Share

3: AKAD NIKAH

Mendengar jawaban Isha, Rosminah terkejut. Bagaimana mungkin anak gadisnya yang terkenal keras kepala itu begitu saja menerima pernikahan yang ditawarkan Malik? Meskipun ini mungkin hanya untuk menghindari rasa malu yang jelas akan terjadi jika memang benar-benar gagal, tapi Rosminah benar-benar tak menyangka Isha akan semudah itu bilang setuju.

Rosminah menatap Malik yang sepertinya juga shock dengan jawaban Isha. Namun demikian, Malik kemudian mengangguk tipis pada Rosminah untuk menegaskan bahwa mereka berdua benar-benar sepakat untuk menikah. Meskipun sejujurnya belum terlalu sepakat karena jelas Isha terpaksa menjalani pernikahan ini.
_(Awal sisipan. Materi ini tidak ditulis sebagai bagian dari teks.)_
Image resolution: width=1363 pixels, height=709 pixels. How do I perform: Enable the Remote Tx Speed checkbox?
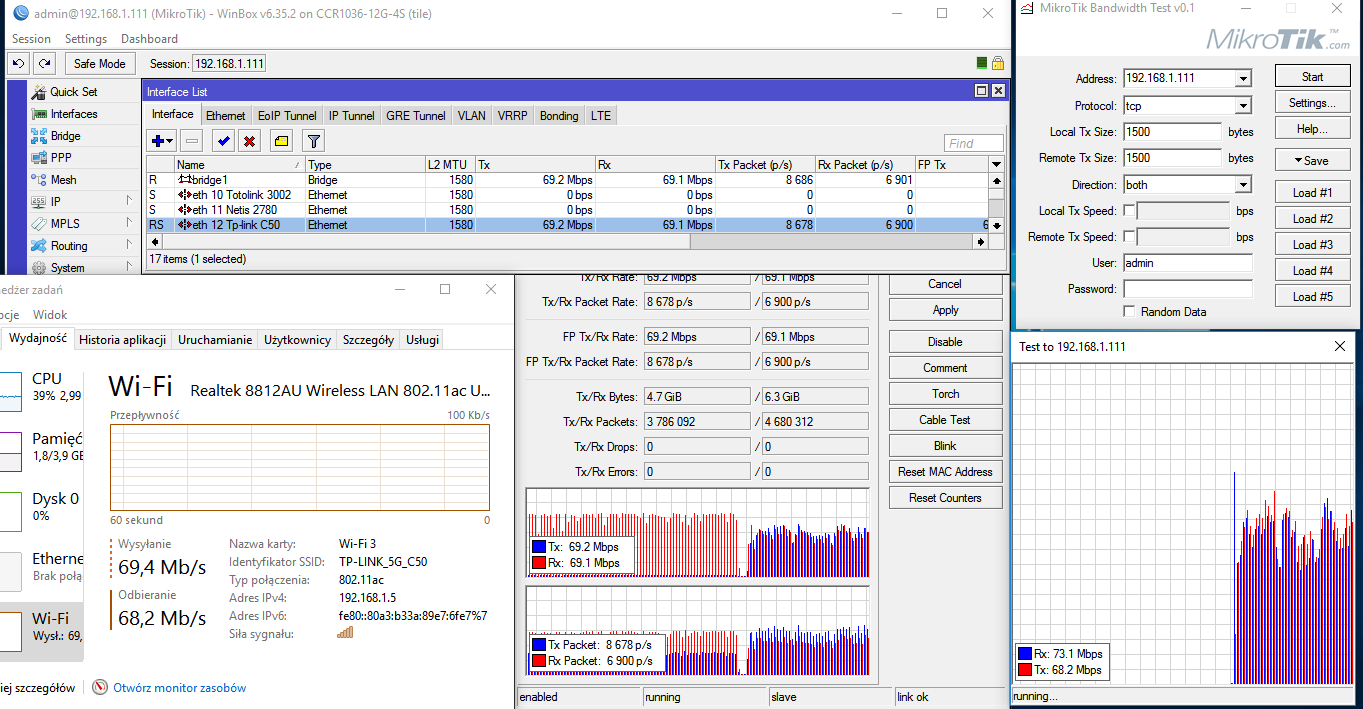pyautogui.click(x=1129, y=237)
Rosminah tersenyum lega. Tangisnya seketika luruh melihat kesanggupan Isha menikah dengan Malik, meskipun Rosminah tahu bahwa Isha tak menyukai Malik. Setidaknya Isha menyelamatkan keluarga ini dari rasa malu karena kegagalan pernikahan yang perhelatannya sudah akan digelar itu.
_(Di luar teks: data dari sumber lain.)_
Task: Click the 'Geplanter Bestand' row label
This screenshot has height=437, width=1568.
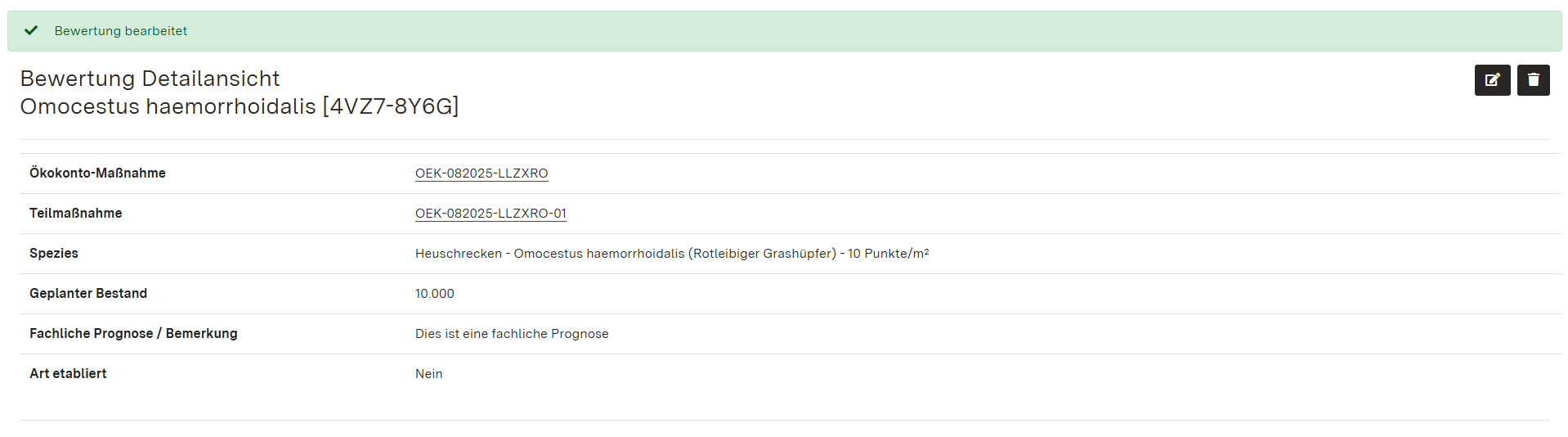Action: coord(88,294)
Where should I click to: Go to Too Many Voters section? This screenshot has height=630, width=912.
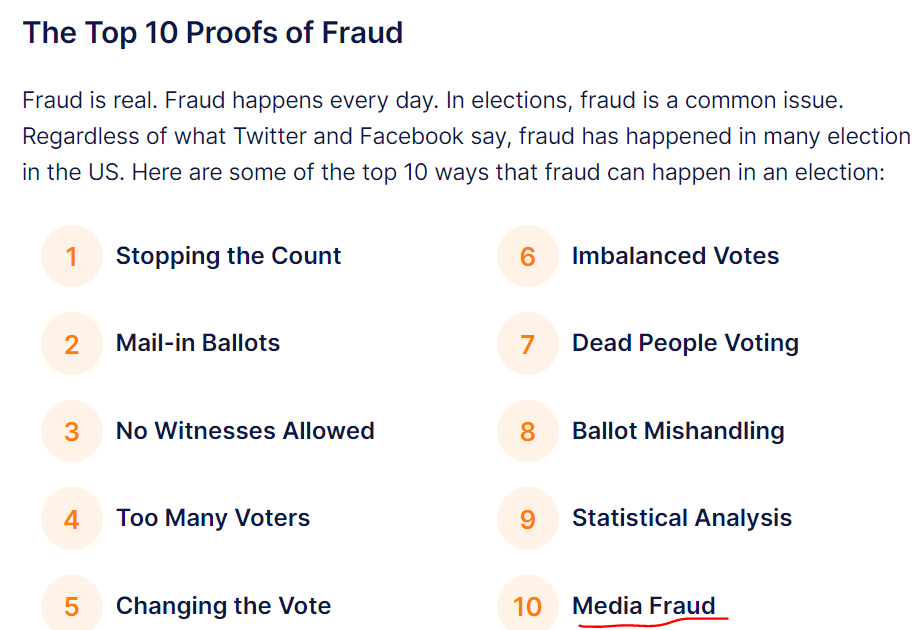tap(213, 518)
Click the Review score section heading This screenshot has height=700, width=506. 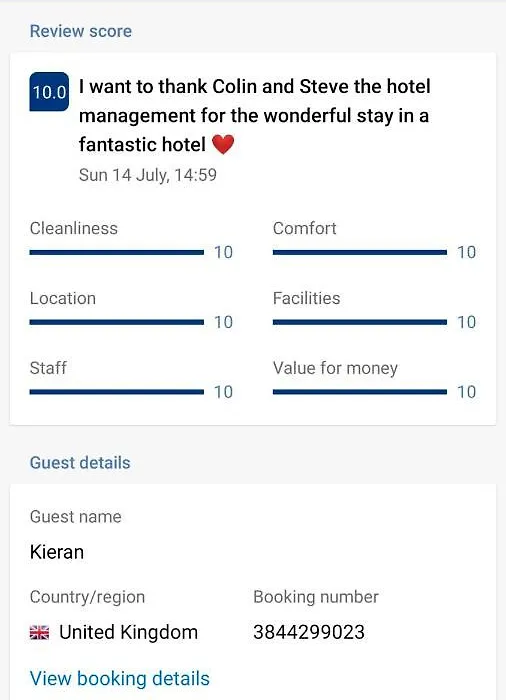tap(81, 31)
“Segeralah bersiap, Nak. Penghulu sudah menunggu terlalu lama,” ujar Rosminah dengan suara sarat tangis. Antara lega dan juga ragu dengan arah pernikahan mereka nantinya.
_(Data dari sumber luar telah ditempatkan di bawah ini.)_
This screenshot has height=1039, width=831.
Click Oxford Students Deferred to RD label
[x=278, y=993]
Isha mengangguk. Rosminah kemudian kembali ke ruang tengah, sementara Isha membalikkan badannya menghadap Malik.

“Kita akan menikah segera. Tapi aku tak yakin bahwa pernikahan ini akan berlangsung selamanya. Hanya saja aku berterima kasih karena kamu sudah menolong aku, menolong keluarga ini dari rasa malu,” ucap Isha dengan menundukkan wajahnya yang mendung itu.

“Ya, aku tahu. Kamu tak perlu berterima kasih. Aku hanya melakukan apa yang bisa aku lakukan,” jawab Malik dengan nada rendah.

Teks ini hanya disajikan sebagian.